#### [Activity]
Report every line of the records below that contains the word "computer".

#### [Collected data]
● ● ● ● ●
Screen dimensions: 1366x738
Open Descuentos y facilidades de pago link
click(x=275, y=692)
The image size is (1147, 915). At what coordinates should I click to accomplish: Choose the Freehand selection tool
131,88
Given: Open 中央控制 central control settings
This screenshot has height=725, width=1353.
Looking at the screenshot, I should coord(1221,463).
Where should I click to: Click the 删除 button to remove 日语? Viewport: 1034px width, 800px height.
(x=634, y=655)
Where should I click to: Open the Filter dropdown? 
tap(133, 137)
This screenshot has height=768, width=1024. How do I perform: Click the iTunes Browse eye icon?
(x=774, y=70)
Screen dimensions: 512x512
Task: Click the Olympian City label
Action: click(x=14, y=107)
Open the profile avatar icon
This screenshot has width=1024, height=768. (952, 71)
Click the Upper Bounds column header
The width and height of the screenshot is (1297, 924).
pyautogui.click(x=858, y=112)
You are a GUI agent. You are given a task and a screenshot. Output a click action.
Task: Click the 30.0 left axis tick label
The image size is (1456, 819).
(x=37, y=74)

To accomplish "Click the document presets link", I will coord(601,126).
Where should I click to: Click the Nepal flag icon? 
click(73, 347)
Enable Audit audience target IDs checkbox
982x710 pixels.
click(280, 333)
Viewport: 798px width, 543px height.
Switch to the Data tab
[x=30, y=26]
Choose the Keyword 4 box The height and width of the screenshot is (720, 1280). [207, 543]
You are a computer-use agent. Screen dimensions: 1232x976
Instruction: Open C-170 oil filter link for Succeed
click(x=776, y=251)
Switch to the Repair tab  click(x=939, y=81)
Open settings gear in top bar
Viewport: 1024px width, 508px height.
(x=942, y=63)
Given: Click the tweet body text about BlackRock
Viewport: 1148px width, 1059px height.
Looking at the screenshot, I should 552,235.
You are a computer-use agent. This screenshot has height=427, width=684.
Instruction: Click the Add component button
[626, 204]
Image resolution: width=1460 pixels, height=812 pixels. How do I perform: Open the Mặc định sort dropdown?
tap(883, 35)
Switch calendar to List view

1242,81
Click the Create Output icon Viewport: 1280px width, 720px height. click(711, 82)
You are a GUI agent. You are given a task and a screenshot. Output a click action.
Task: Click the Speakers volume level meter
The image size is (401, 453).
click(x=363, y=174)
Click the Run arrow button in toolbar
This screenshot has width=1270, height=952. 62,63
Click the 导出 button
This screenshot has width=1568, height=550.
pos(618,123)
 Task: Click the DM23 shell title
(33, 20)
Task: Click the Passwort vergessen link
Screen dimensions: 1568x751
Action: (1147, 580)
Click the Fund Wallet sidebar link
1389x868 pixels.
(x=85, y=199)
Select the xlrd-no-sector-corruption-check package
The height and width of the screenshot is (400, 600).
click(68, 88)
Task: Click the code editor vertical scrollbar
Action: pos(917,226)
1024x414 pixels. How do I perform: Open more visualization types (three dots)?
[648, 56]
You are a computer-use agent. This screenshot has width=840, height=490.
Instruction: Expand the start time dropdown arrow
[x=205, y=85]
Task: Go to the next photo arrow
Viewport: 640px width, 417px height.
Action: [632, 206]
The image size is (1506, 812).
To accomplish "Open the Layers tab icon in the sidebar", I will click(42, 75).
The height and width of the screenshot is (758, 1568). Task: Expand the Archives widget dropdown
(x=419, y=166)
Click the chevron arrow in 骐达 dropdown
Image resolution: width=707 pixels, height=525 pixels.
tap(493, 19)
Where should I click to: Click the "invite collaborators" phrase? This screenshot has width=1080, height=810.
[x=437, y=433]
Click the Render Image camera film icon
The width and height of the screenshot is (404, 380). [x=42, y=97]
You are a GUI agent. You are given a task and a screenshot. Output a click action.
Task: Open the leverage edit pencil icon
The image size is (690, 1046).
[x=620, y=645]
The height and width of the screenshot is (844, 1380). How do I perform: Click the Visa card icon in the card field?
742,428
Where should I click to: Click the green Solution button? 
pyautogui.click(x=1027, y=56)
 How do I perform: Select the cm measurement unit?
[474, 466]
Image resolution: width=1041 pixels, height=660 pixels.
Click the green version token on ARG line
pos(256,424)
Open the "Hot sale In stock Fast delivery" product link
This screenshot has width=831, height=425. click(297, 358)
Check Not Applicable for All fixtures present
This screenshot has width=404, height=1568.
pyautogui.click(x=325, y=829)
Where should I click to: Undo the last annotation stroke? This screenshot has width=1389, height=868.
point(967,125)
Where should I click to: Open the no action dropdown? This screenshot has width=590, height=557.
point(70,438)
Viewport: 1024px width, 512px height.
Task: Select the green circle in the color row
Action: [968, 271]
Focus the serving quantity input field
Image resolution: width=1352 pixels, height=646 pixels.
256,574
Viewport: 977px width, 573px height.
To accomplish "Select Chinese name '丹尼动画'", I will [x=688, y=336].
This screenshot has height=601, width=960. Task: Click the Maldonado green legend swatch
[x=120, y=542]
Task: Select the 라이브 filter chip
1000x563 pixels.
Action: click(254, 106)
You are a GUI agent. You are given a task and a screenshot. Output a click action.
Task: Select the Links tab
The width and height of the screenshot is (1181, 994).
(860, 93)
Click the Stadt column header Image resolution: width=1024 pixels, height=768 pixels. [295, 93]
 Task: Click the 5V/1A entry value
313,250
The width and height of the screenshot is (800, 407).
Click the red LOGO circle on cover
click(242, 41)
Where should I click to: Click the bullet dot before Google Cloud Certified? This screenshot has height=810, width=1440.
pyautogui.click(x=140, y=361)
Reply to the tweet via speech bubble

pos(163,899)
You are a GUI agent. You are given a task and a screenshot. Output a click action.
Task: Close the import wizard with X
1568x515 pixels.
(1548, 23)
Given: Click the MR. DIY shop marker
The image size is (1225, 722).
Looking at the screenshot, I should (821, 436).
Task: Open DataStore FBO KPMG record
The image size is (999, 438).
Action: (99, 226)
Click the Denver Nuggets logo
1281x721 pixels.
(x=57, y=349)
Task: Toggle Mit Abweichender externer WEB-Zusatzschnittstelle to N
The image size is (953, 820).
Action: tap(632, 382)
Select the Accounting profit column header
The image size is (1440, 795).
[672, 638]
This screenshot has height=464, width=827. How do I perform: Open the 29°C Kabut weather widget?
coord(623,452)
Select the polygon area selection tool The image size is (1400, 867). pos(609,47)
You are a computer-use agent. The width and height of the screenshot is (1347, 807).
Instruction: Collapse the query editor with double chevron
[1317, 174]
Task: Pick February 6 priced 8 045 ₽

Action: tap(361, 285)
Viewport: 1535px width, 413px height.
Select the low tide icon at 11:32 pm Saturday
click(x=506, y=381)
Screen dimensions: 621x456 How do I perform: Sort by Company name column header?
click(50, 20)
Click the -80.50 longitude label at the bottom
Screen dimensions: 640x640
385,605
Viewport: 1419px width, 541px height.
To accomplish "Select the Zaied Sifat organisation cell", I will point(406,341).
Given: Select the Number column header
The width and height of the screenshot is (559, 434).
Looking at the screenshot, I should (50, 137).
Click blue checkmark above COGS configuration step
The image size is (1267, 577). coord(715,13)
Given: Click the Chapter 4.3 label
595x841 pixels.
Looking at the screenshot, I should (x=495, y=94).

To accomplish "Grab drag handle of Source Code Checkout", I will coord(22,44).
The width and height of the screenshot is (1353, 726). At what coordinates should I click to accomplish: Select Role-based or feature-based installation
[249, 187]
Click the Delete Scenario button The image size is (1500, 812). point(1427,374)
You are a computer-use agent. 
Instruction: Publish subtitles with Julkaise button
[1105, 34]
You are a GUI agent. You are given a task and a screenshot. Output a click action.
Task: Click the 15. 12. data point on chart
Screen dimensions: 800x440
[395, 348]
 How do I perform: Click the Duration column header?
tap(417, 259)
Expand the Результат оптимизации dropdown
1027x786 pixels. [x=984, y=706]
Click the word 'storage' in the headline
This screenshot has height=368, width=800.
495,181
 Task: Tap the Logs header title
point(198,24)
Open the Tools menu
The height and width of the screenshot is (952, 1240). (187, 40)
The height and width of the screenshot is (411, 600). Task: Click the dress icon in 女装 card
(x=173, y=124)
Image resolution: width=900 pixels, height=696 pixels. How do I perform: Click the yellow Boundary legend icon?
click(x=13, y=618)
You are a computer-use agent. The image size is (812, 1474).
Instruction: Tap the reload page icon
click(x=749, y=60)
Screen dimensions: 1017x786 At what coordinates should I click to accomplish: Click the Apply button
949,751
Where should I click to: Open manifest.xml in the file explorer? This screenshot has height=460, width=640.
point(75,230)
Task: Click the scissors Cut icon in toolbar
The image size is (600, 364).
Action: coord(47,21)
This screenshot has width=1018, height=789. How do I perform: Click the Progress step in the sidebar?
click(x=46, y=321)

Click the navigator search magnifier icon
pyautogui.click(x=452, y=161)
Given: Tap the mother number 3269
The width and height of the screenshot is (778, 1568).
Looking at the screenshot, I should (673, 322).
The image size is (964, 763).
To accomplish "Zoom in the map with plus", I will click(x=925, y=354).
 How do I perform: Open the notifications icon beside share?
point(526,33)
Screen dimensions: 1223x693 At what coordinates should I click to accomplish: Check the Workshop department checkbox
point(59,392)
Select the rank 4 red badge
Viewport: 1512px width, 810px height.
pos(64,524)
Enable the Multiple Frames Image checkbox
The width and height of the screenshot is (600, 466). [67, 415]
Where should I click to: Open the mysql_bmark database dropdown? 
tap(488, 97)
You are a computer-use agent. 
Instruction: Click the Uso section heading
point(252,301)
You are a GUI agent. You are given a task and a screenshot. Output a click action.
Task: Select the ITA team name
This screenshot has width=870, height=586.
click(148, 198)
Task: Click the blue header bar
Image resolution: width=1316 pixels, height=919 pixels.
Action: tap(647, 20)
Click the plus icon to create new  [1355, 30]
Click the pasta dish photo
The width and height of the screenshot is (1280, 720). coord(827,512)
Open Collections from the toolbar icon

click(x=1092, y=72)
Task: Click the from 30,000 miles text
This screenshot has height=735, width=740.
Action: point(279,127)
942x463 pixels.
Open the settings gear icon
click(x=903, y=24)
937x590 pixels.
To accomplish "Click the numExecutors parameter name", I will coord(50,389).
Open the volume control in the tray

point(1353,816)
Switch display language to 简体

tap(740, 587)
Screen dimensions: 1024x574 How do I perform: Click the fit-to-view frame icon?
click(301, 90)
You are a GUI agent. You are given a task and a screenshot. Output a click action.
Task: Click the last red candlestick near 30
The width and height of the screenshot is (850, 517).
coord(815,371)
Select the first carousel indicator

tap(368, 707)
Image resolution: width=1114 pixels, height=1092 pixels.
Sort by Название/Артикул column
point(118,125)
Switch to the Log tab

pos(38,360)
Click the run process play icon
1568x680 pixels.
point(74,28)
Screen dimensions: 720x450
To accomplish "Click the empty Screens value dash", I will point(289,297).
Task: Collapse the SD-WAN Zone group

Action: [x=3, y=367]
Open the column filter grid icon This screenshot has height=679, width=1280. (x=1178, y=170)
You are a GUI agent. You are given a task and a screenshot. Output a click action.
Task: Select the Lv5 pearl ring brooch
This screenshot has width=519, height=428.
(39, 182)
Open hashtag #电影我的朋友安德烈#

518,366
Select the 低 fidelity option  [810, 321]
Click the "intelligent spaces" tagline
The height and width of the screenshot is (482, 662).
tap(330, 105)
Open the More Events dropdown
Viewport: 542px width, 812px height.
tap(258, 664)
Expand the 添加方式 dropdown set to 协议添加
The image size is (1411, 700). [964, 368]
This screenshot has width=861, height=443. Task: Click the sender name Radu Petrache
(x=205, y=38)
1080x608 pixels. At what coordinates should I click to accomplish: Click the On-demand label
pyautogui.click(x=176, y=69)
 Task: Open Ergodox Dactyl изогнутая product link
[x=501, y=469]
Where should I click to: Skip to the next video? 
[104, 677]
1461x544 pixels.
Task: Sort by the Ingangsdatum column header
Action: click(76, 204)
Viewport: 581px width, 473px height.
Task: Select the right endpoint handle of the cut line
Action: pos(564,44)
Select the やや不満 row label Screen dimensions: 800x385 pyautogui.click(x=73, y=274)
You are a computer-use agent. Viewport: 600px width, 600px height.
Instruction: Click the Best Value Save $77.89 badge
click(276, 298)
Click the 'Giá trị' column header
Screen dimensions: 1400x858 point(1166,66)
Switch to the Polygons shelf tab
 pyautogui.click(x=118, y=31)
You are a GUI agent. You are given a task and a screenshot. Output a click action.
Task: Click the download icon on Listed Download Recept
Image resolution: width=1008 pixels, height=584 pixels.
● ● ● ● ●
#### [Task response]
You are a computer-use agent. Screen dimensions: 1232x976
You are a computer-use agent. This screenshot has height=427, width=684.
You are a computer-use agent. This screenshot has width=840, height=490.
You are a computer-use agent. The width and height of the screenshot is (1347, 807).
You are a computer-use agent. 
You are a computer-use agent. The image size is (812, 1474).
You are a computer-use agent. 
You are a computer-use agent. Viewport: 600px width, 600px height.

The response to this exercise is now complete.